During the Cultural Revolution, thousands of Mao's Red Guards stormed China, burning temples, books, artifacts and any other symbols of ancient culture they could lay siege to. Fast forward three decades, and, as centuries-old hutongs - some built as early as the Yuan Dynasty in the 13th century - are obliterated by the block and replaced by modern high-rises and sleek office space, it's hard not to feel that history is repeating itself. Beijing is a nexus of conflict between economic expansion and cultural preservation, a struggle that is being played out throughout all of China. Call it capitalism with Chinese characteristics, or Chinese socialism with capitalistic characteristics - either way, the city leaves you wondering in what image the country will be remade. And, furthermore, at what cost?
In a developing country of 1.3 billion people, it's not surprising that such questions are generally sidelined. Take Liaoning Province, a northeastern region in Manchuria where the urban unemployed make up nearly 26 percent of the population. Through the windows of an 11-hour train ride from Beijing toward the province capital, the view is a dreary watercolor of endless sorghum fields still withered from wintertime frost. Closer to the cities a rainbow ticker-tape of trash starts to litter the fields where cows stand tethered in dumps. The irrigation ditches turn stagnant and black, choking on their own fetid waters. Gray-wood shacks, like a sprawling monochrome of dull, brick grays and steel blues, punctuated only by the sight of factory smokestacks spewing fumes, encircle the province capital.

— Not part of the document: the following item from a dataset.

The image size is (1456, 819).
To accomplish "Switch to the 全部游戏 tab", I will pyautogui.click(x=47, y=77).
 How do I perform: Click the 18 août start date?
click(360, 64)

After leaving the glass-and-steel cages of Beijing's high-rises and the sleek countenance of its endless shopping malls, traveling through Liaoning's mountains and fields last week was a welcome change. But entering the capital of Shenyang, it began to feel as though I'd never left: the same ads featuring Chinese women with bleached hair, the same superstores and fast-food restaurants. The same cloying, noxious scent of smog and sense of urban dislocation.
Between ailing state-owned-enterprises and the demise of the iron rice bowl, Liaoning's officials are increasingly turning to foreign direct investment to bulwark the economy, buoyant over the fact that in 2004, foreign direct investment in the region increased by 52 percent. Nevertheless, it's hard not to feel bleak when the urban poverty of workers living in shantytowns is even uglier than the rural poverty they left behind, and the ever-present smog and anonymous high-rises of modernizing cities like Shenyang seem perhaps even uglier still.

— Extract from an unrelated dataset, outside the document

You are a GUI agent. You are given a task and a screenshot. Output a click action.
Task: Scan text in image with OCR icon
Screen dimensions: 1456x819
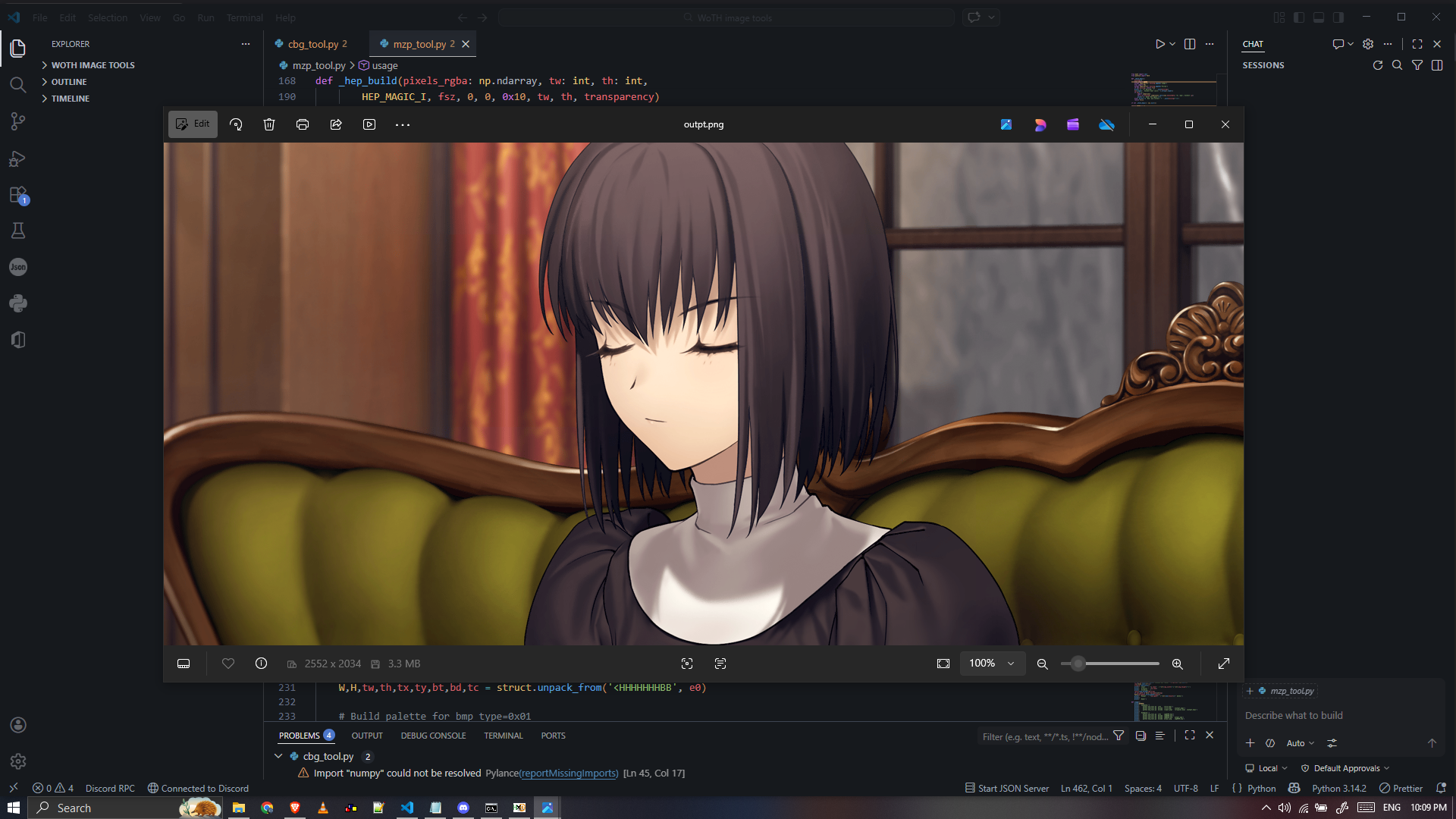point(720,664)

And yet, back in Beijing, while some decry the city's changes as nothing short of cultural annihilation, people everywhere will tell you that life inside is improving. Xinhua reports that almost 80 percent of Chinese say they feel positively about their quality of life - though it's also worth noting that nearly four times as many urban residents as rural residents say otherwise, despite the fact that the average urban income is triple that in the countryside. Certainly, the eager throngs lining up in the McDonald's on Wangfujing Street make it clear that people have more money to spend. As Beijing's makeover speeds up in anticipation of the 2008 Olympics, who has time to mourn? In a city with an ever-changing skyline, where the lines between tradition and modernity, communism and capitalism and East and West are increasingly losing all relevance, this is what progress has come to look like. And perhaps it is good, after all, that things are changing. Riding the bus through Beijing, I tell myself that over and again like a mantra, watching the city pass itself by like a dream.
Te-Ping Chen '07 is still waiting for spring.